◆ 과제 설명: "Viewport: 814px width, 514px" 문구가 들어 있는 줄부터 "click(652, 643)" 문구가 들어 있는 줄까지, 양 끝 줄을 포함한 항목만 번호 매긴 목록으로 다시 쓰십시오. 빈 줄은 빼십시오.

◆ 연습 입력 자료:
• • • •

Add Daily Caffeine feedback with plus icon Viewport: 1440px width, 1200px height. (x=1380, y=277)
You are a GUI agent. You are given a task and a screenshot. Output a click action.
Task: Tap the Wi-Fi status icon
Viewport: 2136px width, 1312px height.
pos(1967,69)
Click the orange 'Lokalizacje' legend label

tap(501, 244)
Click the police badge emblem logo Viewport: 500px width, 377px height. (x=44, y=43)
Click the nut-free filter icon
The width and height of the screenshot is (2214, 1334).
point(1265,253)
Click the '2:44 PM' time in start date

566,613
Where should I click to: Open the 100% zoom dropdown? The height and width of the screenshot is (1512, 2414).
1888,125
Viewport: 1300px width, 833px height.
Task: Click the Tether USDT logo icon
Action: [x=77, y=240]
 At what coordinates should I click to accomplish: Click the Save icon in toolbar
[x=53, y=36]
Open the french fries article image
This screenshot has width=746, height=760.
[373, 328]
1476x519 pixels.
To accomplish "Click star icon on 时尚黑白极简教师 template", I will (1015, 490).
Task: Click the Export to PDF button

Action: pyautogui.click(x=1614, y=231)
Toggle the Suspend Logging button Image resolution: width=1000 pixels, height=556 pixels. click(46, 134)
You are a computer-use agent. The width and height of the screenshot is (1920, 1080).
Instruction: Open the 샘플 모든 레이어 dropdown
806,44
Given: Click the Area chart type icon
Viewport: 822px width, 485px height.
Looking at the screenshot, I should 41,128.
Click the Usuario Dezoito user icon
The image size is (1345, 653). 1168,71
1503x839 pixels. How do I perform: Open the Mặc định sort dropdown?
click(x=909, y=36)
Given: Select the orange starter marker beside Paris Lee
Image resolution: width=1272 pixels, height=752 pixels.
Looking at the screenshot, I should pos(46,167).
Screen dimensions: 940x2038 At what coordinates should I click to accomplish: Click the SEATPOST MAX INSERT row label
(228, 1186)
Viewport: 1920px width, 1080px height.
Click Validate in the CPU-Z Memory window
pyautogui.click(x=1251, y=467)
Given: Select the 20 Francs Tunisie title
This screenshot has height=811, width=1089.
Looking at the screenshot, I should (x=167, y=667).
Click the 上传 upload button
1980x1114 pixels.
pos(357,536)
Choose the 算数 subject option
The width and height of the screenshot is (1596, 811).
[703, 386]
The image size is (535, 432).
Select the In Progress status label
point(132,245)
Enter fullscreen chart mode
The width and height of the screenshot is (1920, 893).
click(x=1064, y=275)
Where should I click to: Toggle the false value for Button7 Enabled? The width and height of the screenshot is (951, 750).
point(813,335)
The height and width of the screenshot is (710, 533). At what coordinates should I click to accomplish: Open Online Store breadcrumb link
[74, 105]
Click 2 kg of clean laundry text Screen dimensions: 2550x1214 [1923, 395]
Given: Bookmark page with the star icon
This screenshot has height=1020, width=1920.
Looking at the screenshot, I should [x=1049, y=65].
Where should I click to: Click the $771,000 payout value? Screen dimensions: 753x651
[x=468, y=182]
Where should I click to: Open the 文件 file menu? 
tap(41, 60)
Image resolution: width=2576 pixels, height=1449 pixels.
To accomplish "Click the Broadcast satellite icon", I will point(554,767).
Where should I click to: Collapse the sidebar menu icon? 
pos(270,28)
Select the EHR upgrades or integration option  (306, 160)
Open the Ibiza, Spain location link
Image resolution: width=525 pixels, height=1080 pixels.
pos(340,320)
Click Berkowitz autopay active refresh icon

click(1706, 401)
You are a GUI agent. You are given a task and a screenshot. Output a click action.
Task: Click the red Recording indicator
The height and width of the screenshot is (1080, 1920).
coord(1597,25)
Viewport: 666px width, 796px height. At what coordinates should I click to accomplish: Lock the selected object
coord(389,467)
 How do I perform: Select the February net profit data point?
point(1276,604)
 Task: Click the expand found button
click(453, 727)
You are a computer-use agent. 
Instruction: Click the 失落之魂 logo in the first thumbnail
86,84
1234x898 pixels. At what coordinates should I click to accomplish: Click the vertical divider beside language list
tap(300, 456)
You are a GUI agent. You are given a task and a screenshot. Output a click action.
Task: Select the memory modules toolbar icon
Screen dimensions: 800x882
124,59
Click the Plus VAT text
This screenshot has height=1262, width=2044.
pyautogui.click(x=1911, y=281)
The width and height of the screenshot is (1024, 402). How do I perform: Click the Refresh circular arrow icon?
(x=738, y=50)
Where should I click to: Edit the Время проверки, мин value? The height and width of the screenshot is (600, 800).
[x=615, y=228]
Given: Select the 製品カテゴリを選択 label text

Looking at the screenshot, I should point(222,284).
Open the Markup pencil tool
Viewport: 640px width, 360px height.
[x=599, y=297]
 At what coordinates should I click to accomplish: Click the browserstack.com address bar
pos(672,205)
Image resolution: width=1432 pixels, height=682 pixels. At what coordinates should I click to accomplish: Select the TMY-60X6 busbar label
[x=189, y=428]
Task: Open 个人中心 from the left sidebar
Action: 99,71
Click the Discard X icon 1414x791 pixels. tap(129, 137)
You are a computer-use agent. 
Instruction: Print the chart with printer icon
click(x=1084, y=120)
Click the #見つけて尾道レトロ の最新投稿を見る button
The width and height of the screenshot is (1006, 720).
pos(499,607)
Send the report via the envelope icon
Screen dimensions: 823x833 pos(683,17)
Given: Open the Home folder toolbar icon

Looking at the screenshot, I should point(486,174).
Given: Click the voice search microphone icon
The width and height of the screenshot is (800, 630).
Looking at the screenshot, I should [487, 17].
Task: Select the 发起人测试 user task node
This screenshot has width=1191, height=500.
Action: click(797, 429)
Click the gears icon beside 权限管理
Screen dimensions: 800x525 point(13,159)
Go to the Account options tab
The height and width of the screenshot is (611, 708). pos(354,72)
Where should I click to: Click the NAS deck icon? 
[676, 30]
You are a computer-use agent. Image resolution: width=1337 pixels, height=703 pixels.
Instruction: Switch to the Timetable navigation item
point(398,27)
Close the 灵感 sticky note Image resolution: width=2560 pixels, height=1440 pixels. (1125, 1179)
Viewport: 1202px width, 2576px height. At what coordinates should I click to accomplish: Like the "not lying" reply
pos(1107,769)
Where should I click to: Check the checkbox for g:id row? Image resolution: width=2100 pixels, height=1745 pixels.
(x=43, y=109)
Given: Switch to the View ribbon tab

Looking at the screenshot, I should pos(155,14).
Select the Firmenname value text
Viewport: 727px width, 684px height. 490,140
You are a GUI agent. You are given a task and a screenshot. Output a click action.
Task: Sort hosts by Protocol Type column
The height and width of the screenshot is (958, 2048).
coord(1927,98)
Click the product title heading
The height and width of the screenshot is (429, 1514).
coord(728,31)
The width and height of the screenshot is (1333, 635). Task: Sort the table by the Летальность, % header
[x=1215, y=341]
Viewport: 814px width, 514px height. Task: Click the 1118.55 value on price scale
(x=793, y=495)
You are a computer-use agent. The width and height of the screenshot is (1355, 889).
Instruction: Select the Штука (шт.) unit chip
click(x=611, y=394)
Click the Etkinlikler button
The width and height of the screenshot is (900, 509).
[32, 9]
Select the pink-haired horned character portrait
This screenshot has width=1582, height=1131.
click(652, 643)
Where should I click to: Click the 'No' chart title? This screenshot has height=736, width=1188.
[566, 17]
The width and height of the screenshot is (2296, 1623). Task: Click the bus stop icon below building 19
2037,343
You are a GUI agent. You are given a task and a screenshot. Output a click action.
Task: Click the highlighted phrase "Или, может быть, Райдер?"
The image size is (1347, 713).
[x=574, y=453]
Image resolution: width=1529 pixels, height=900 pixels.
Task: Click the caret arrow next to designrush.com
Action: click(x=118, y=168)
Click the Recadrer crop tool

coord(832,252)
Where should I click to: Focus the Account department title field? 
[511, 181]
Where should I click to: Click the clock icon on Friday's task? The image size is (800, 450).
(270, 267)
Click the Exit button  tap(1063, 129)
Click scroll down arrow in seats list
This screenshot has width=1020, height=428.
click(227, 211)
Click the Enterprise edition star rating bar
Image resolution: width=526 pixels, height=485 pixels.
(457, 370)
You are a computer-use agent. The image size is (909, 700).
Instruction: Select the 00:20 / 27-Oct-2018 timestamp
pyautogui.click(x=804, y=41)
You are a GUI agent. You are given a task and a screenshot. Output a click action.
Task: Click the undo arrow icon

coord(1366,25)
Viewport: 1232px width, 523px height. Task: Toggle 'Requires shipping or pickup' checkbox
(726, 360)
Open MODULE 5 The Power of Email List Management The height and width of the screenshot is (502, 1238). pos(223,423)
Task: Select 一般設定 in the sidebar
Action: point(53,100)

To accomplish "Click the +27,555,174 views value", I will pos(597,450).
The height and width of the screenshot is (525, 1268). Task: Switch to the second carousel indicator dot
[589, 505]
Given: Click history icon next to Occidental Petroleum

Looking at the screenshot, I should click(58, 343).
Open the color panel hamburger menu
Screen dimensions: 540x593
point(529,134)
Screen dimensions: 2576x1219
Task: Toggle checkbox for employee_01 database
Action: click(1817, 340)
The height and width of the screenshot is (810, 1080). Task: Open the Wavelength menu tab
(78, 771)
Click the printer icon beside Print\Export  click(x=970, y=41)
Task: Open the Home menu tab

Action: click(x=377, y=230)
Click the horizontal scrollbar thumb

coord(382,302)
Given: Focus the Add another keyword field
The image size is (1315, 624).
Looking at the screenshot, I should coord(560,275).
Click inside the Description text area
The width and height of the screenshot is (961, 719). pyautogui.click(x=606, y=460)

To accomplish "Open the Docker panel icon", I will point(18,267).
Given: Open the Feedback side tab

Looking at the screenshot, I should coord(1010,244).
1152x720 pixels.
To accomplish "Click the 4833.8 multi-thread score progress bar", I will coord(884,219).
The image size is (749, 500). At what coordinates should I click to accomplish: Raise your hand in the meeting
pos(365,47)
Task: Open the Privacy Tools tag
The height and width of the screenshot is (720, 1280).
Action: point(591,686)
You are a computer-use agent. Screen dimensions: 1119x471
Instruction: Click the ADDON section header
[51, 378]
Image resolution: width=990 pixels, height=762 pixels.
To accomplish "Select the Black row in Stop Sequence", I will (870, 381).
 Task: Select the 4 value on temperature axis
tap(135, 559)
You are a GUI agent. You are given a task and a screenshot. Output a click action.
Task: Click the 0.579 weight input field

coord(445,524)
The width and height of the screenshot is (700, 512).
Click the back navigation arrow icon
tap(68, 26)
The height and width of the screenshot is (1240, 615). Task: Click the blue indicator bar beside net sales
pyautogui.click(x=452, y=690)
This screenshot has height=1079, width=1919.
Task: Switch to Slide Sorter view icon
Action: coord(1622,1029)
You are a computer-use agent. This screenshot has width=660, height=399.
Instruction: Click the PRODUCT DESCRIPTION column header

• • • •

◆ 작성된 풀이:
1. Viewport: 814px width, 514px height. Task: Click the 1118.55 value on price scale
2. (x=793, y=495)
3. You are a computer-use agent. The width and height of the screenshot is (1355, 889).
4. Instruction: Select the Штука (шт.) unit chip
5. click(x=611, y=394)
6. Click the Etkinlikler button
7. The width and height of the screenshot is (900, 509).
8. [32, 9]
9. Select the pink-haired horned character portrait
10. This screenshot has width=1582, height=1131.
11. click(652, 643)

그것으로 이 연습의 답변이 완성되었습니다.